En cambio, Labatut lo hace desde el sentido humanístico que imperó en el mundo durante el Renacimiento. Las ideas no están separadas de sus creadores. Las ideas, es más, tienen mayor sentido si las vemos a la luz de la personalidad y la trayectoria intelectual de sus creadores. Hay una serie de síntomas en las ideas que hacen que Labatut les siga el rastro porque existe en ellas cierta conciencia de época que también nos informa sobre el modo en que el presente se comporta en los campos de la física, la economía, las humanidades y las matemáticas. Lo que quiere decir que el mundo es un gran recipiente que siempre está dispuesto a contener todo lo creado, y al mismo tiempo, lo revuelve todo en su interior. En ese recipiente están los sueños de la razón que generan monstruos y está también la belleza de la literatura de ficción, que permite abordar estas ideas desde otra dimensión.
Con ello se desnaturaliza el relato científico, y al hacerlo, se le agrega un aliento vital nuevo. Por eso el libro de Labatut, que es un libro de cuentos, puede leerse como una novela fragmentada y también acepta ser leído como una crónica con elementos de ficción y como si fuese un libro de historia especulativa. Todos estos registros entran en el libro, pero el autor no se agarra de ninguno como tabla de salvación, porque, en primer lugar, no hay que salvar nada que las ideas por sí mismas no hayan demostrado en la lectura. Y en segundo lugar debido a que, al final, nos damos cuenta que todo este saber está también al servicio de una pasión. De un arrebato y de un deseo.
Todos ellos corresponden a las obsesiones del autor. El libro no existiría si no estuviera su autor obsesionado por estos seres que caminan en el tenso equilibrio entre la razón y la locura, entre la lucidez y la estupidez. Las ideas dan forma al libro, pero su núcleo es la vida apasionada y apasionante de estos hombres que forjaron el siglo XX sin siquiera saberlo. Porque en muchos casos, no vivieron lo suficiente para ver lo que se hizo con lo que descubrieron.

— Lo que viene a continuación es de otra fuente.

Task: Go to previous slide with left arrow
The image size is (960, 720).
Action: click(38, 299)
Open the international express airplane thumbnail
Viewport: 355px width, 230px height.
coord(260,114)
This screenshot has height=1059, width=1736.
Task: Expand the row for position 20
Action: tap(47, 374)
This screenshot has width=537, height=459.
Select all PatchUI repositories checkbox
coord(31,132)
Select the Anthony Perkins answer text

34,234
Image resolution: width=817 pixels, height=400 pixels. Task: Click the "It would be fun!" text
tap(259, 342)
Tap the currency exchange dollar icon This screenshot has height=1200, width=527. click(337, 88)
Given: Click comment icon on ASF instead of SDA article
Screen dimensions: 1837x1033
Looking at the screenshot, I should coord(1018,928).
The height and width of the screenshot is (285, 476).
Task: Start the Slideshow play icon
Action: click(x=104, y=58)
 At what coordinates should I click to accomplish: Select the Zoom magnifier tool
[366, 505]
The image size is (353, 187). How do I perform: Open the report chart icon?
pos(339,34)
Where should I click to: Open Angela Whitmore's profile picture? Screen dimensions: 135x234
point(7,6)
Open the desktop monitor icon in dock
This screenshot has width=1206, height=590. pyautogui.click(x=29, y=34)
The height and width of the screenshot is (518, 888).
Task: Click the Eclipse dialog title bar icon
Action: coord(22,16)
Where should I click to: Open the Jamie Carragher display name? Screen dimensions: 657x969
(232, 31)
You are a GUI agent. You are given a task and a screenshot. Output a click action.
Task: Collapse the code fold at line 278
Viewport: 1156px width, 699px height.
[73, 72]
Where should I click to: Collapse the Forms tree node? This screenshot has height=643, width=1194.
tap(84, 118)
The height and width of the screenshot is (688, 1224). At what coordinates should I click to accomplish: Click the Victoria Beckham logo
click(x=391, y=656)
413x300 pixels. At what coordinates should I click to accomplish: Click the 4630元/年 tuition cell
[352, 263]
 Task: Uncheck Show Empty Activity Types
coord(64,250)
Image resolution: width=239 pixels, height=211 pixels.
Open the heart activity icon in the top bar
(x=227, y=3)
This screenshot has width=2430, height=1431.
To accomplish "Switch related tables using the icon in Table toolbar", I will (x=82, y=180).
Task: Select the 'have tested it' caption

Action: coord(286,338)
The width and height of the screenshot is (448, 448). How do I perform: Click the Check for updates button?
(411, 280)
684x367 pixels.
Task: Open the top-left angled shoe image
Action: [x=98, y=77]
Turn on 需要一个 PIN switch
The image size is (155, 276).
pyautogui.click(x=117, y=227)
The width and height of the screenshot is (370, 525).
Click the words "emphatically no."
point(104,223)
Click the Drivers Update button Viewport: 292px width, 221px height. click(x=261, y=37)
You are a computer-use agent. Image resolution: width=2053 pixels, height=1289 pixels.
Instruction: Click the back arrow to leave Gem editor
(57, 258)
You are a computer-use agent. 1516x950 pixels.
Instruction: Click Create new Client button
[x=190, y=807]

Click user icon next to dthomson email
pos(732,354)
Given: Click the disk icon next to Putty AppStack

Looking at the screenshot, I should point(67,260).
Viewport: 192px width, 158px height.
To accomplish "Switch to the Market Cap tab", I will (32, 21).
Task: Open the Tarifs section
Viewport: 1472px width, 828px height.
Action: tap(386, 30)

Y así, cuando hablamos de ciencia, y cuando nos emocionamos con las ideas abstractas que dan sentido a las grandes preguntas que hoy interpelan el desarrollo de la conciencia del ser humano y su relación con las máquinas que ha creado, quizá no nos queda más que adentrarnos en ideas con alta dosis de carnalidad y pasión. Porque de esa forma, desde lo abstracto también recordamos nuestra razón y nuestro intelecto. La capacidad de interactuar con la materia en ebullición de una mente brillante, la tenemos todos; el asunto es centrarse en lo esencial y demostrar que, en ciertas ocasiones, las ideas nos atraviesan y toman control de nuestras facultades, siendo ellas las que escriben e inventan por nosotros nuestros grandes descubrimientos. Luego, el mundo es diferente. Porque como Labatut señala: las grandes transformaciones y los grandes saltos en las ciencias, muchas veces, son resultado, de epifanías. Y las epifanías, lo siento mucho, no las tiene cualquiera. Hay que estar dispuesto a entrar en ellas, porque luego de atravesar por ese estado, no hay retorno. Te entrega mucho. Pero también te pide mucho.